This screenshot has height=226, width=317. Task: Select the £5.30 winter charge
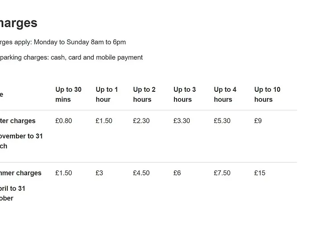pos(222,121)
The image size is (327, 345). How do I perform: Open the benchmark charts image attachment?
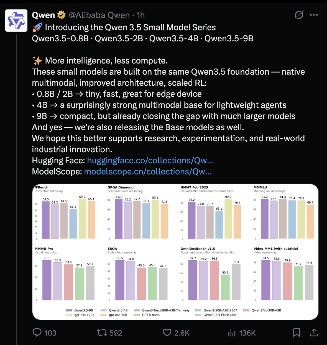(175, 250)
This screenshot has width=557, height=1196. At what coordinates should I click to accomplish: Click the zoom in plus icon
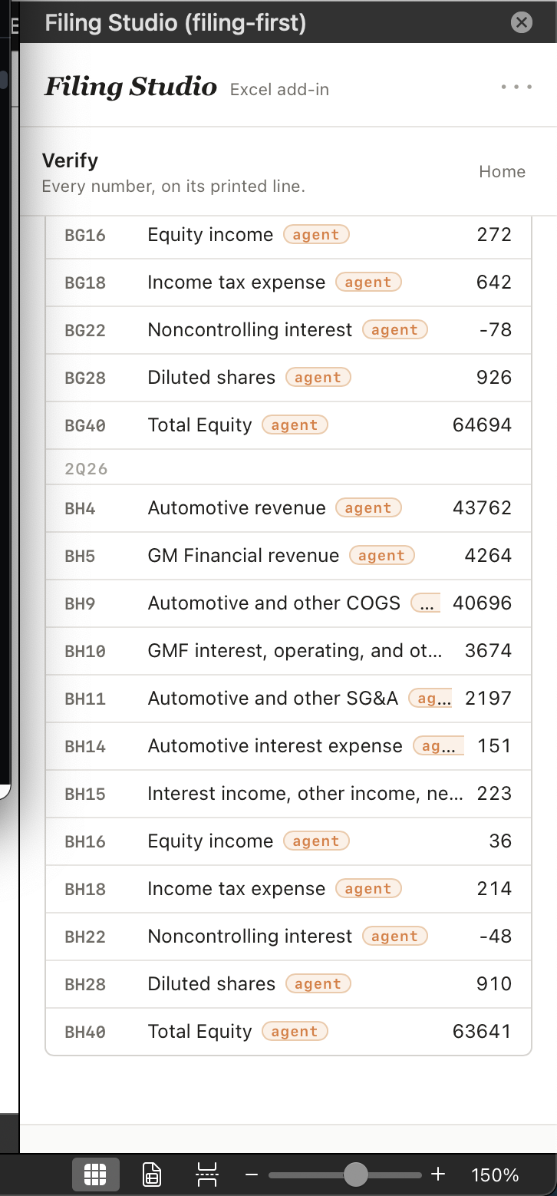tap(438, 1174)
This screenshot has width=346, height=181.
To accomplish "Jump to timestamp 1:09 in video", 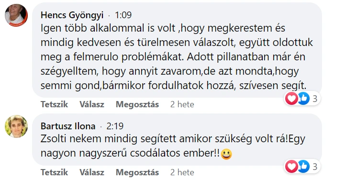I will 123,15.
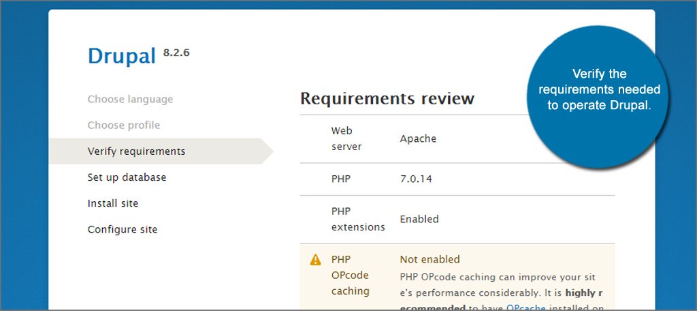
Task: Select the Verify requirements step
Action: pyautogui.click(x=136, y=151)
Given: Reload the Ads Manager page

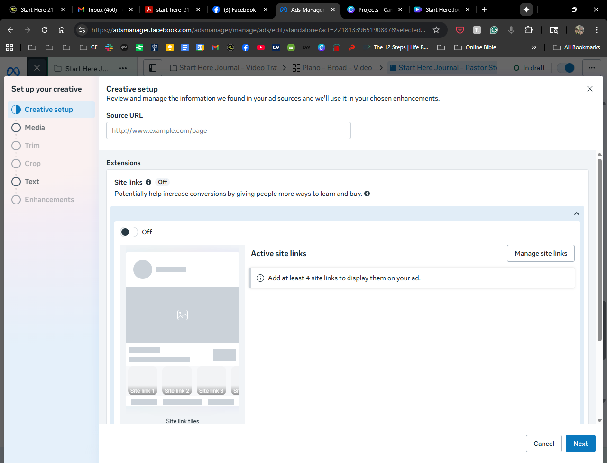Looking at the screenshot, I should coord(45,30).
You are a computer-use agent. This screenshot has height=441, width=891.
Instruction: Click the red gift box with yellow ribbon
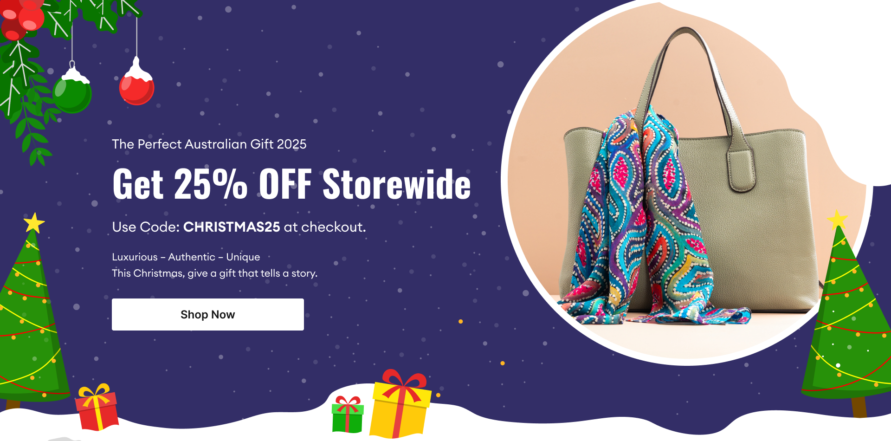tap(97, 407)
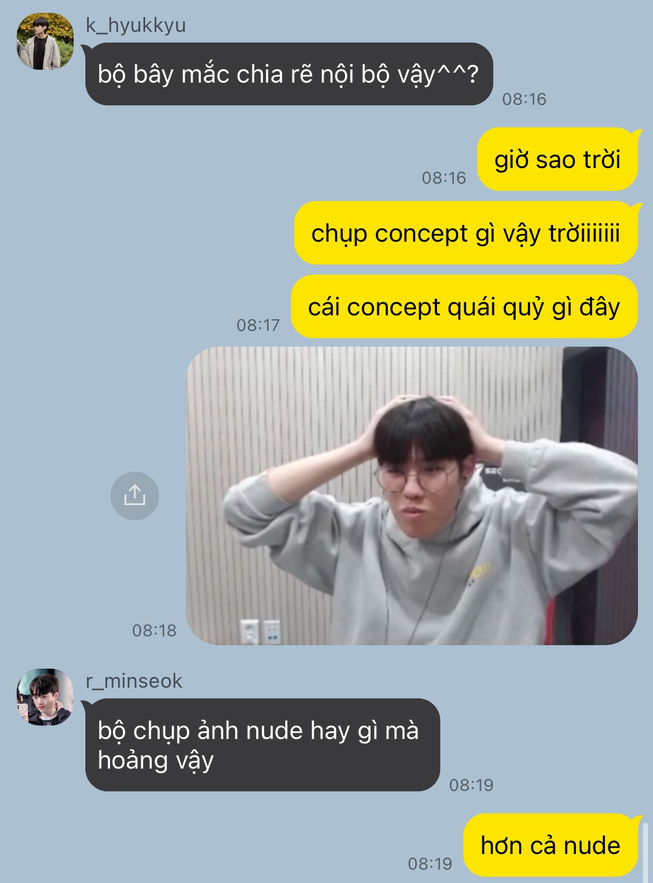The width and height of the screenshot is (653, 883).
Task: Select the 'bộ bây mắc chia rẽ nội bộ vậy' message
Action: tap(289, 74)
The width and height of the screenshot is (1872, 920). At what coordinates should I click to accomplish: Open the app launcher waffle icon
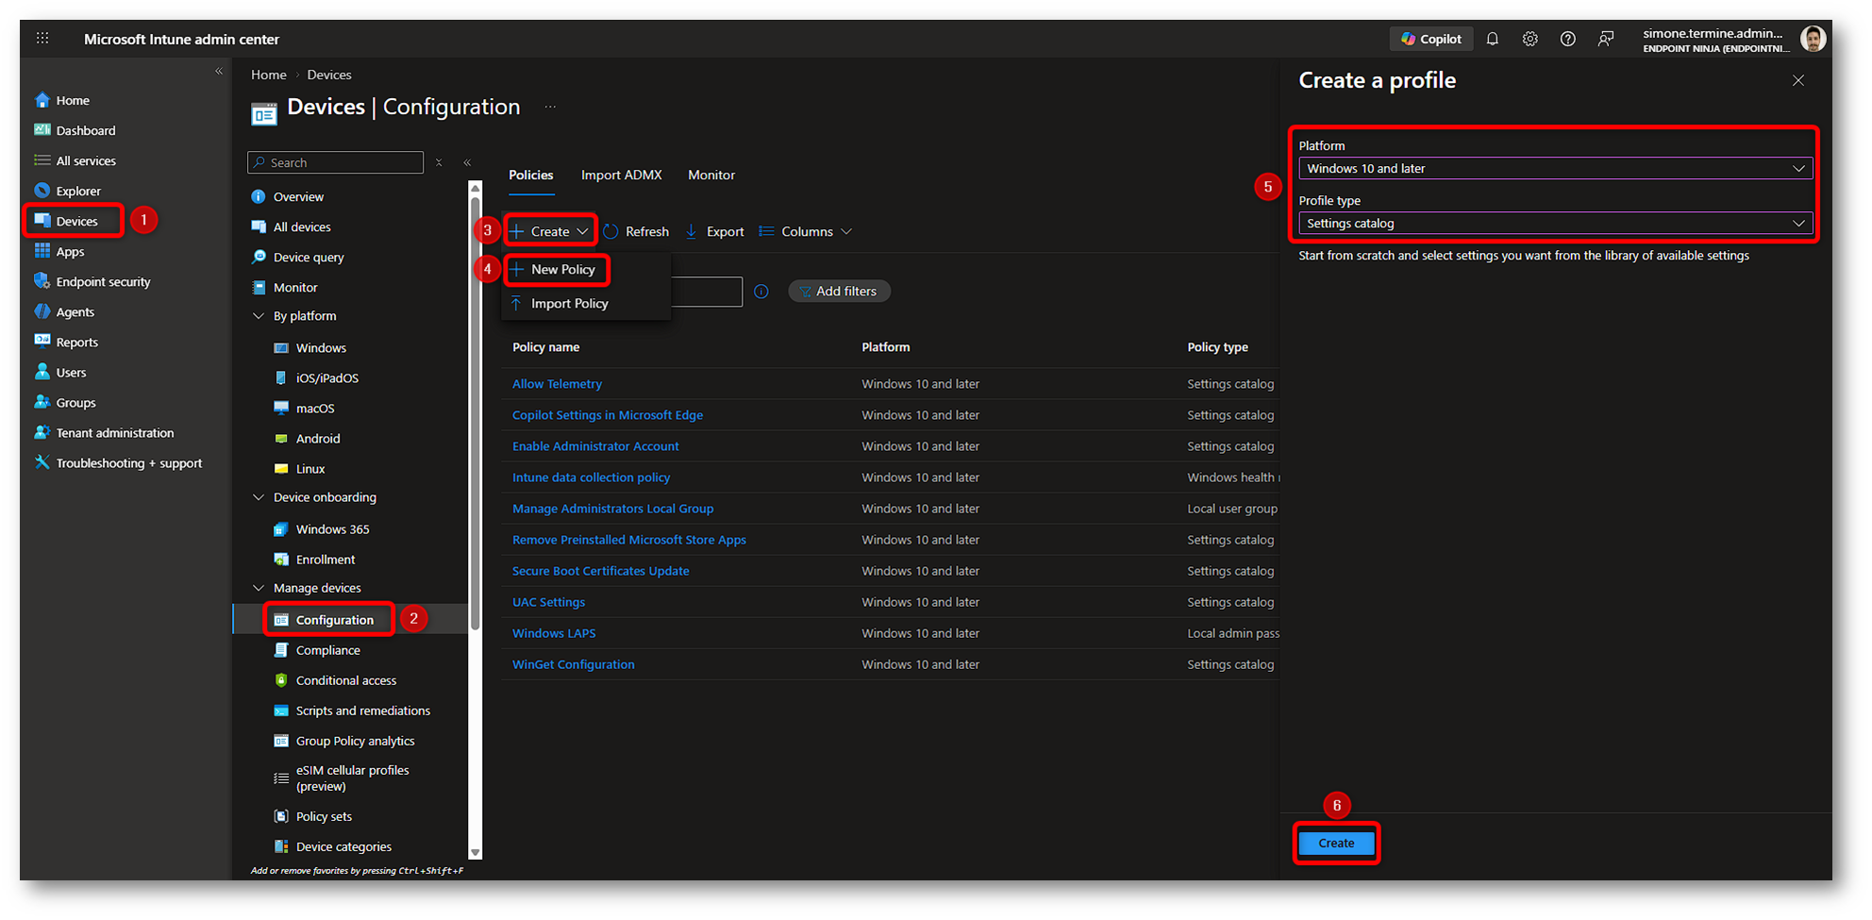(x=42, y=39)
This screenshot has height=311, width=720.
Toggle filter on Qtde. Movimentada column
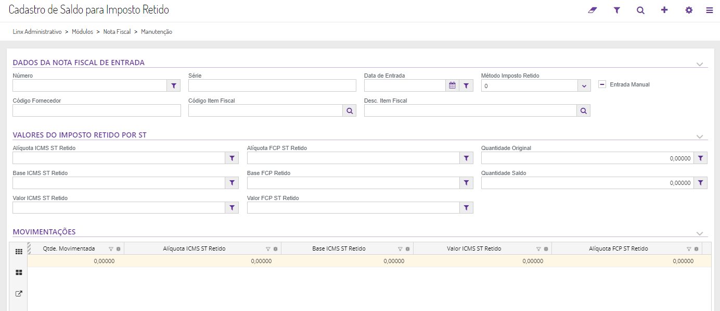[x=111, y=249]

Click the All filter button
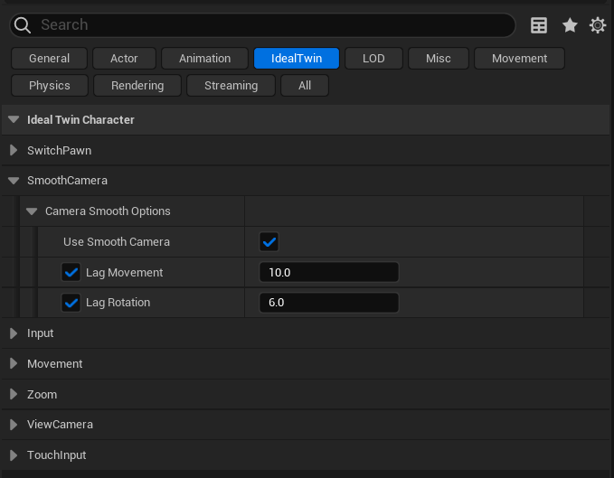[304, 86]
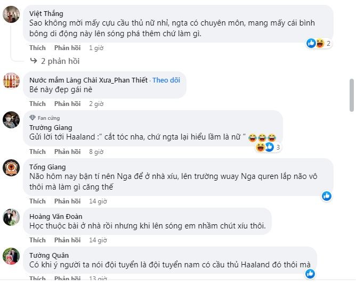Reply to Trường Giang's comment
356x286 pixels.
(67, 151)
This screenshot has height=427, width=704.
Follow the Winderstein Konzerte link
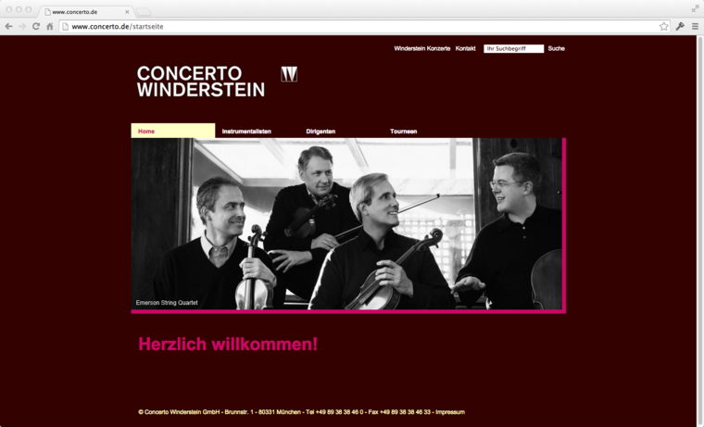click(x=422, y=48)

— DIRECTIONS FOR THIS TASK —
Word for word, reproduce each line from the one with "This screenshot has height=427, width=704." through the last line of the material above, both included, and drop the pictures.

— RESULT OF THE EXERCISE —
This screenshot has height=427, width=704.
Follow the Winderstein Konzerte link
click(x=422, y=48)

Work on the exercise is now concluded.